TASK DETAILS:
Please set down, word for word, the line that contains "Instruction: Open Temps réel report" and every line after it to the end of the entries below, omitting the pictures.

══ THE DATA ══

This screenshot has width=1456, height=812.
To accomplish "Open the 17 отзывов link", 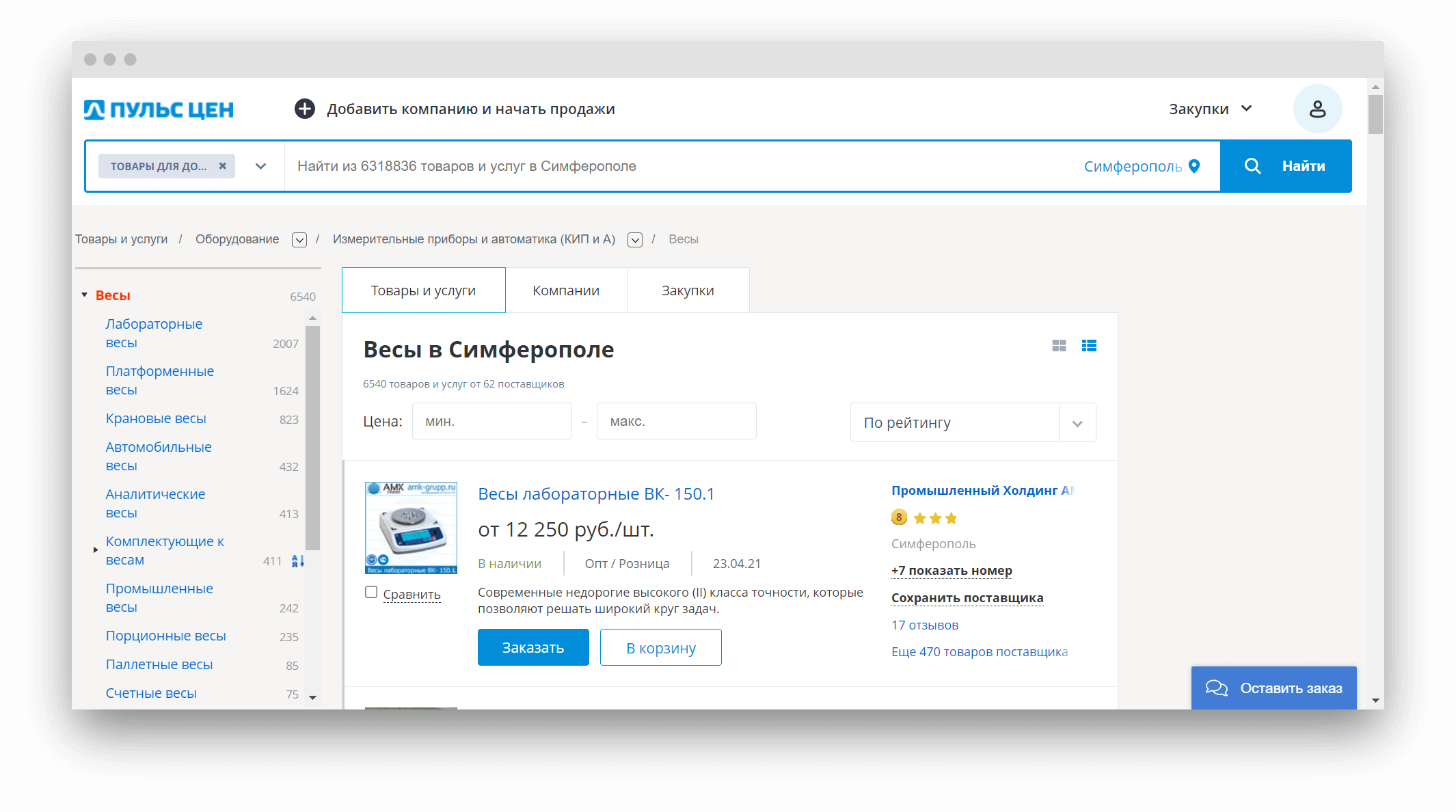I will pyautogui.click(x=924, y=625).
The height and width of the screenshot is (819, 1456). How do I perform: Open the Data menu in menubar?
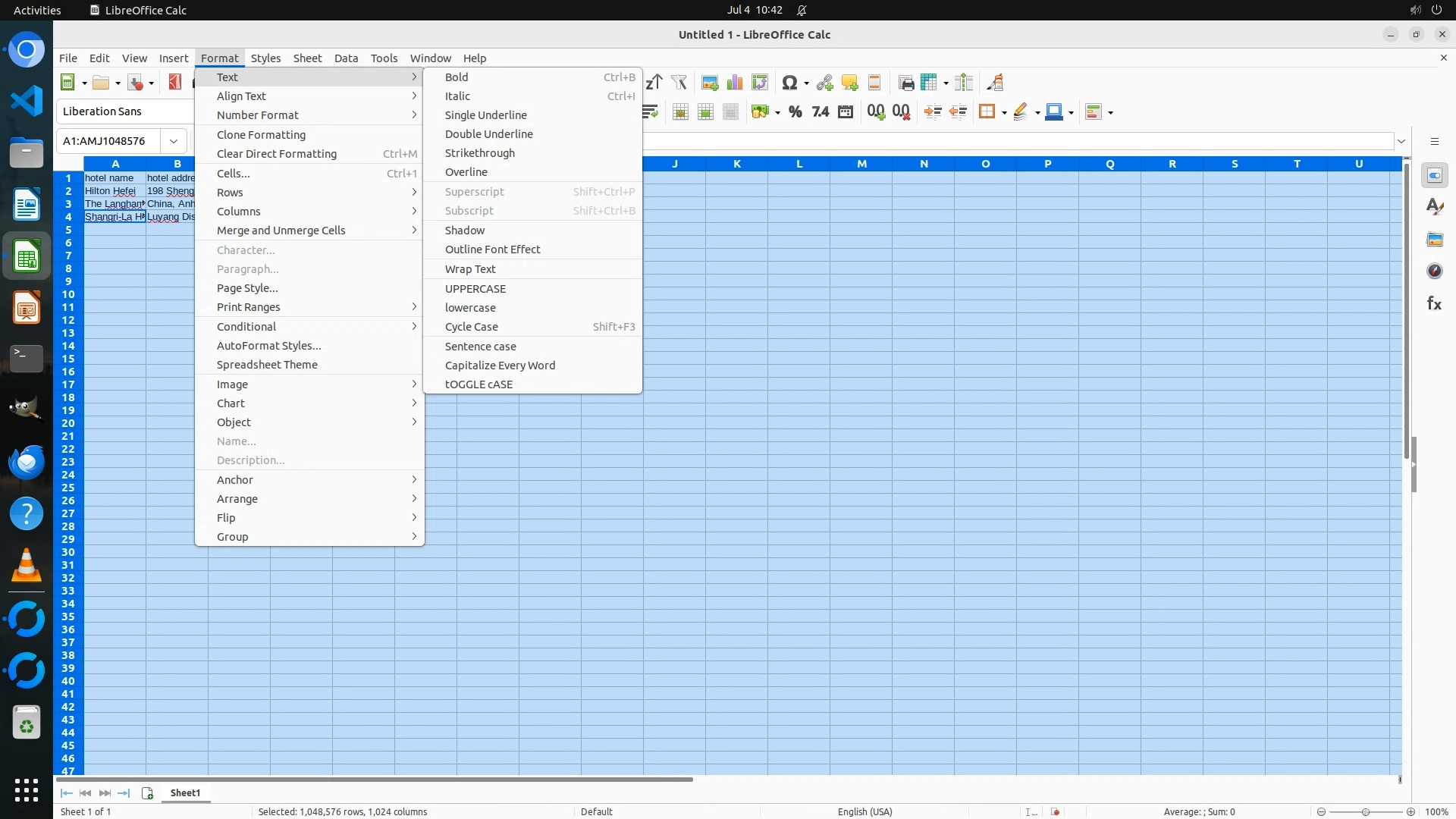tap(346, 58)
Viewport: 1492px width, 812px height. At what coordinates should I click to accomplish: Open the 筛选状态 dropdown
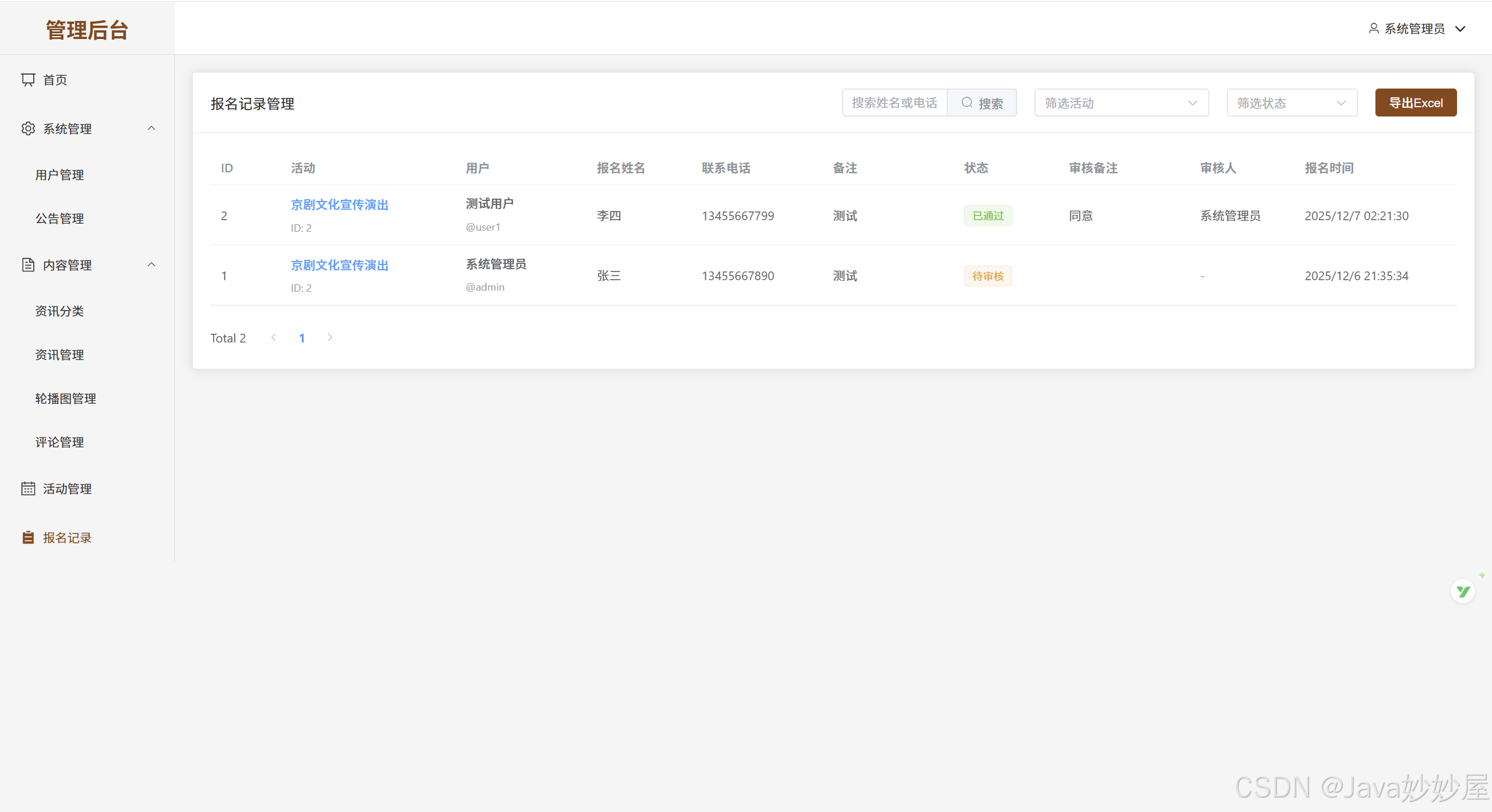point(1292,103)
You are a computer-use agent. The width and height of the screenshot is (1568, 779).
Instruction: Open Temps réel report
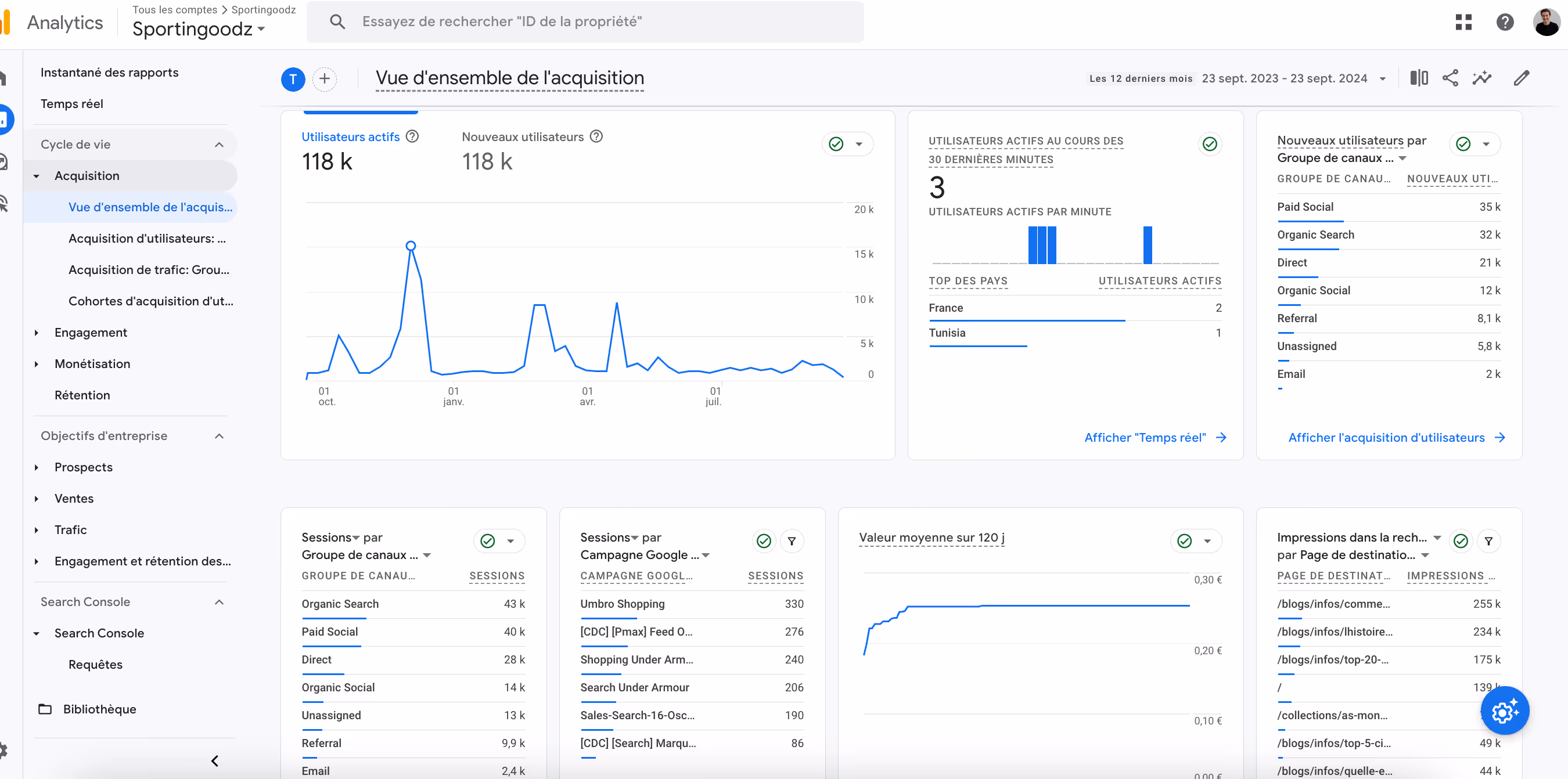(72, 104)
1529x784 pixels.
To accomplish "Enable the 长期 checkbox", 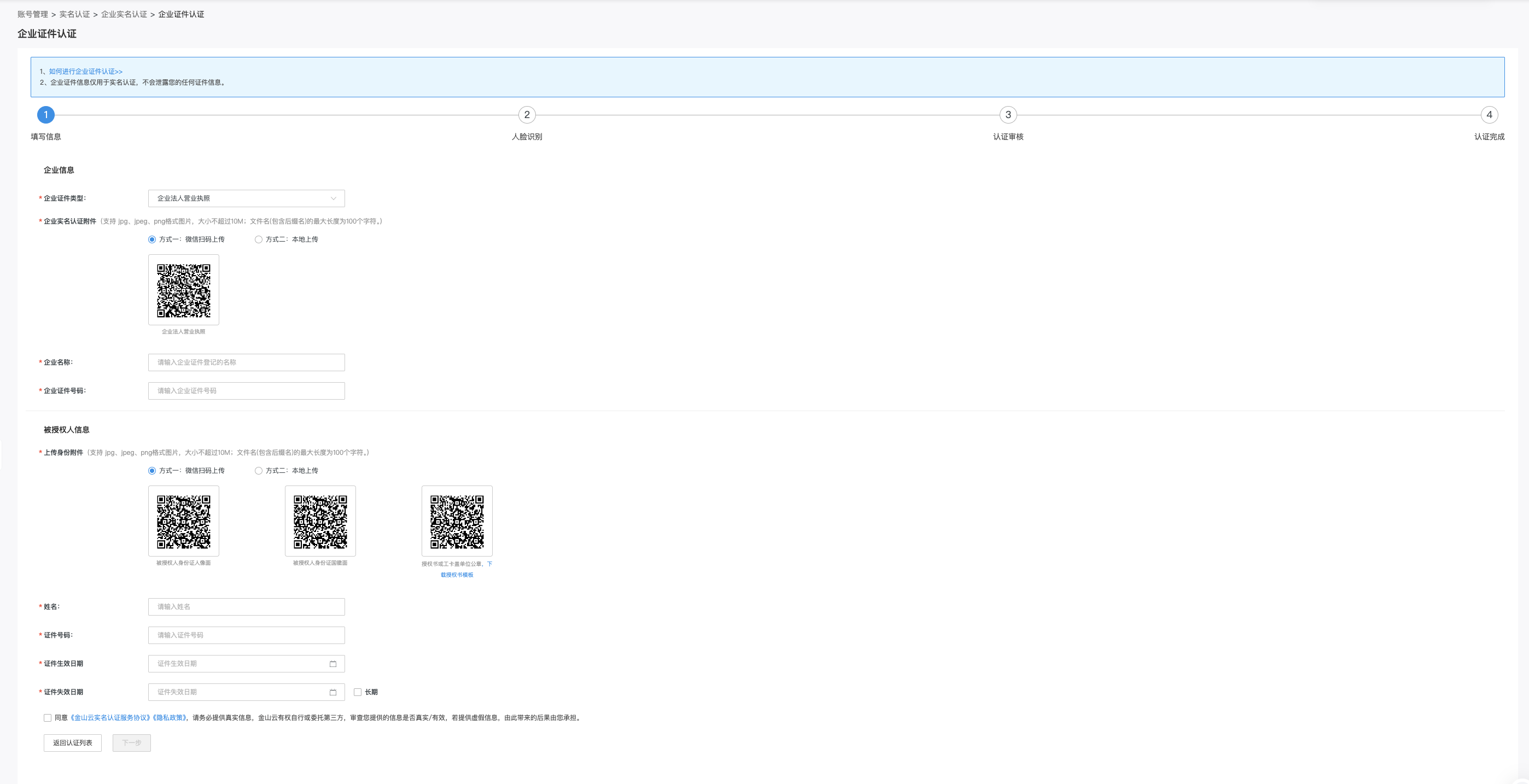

═══

EXERCISE RESPONSE:
Instruction: Open Temps réel report
(72, 104)
1529x784 pixels.
To accomplish "Enable the 长期 checkbox", 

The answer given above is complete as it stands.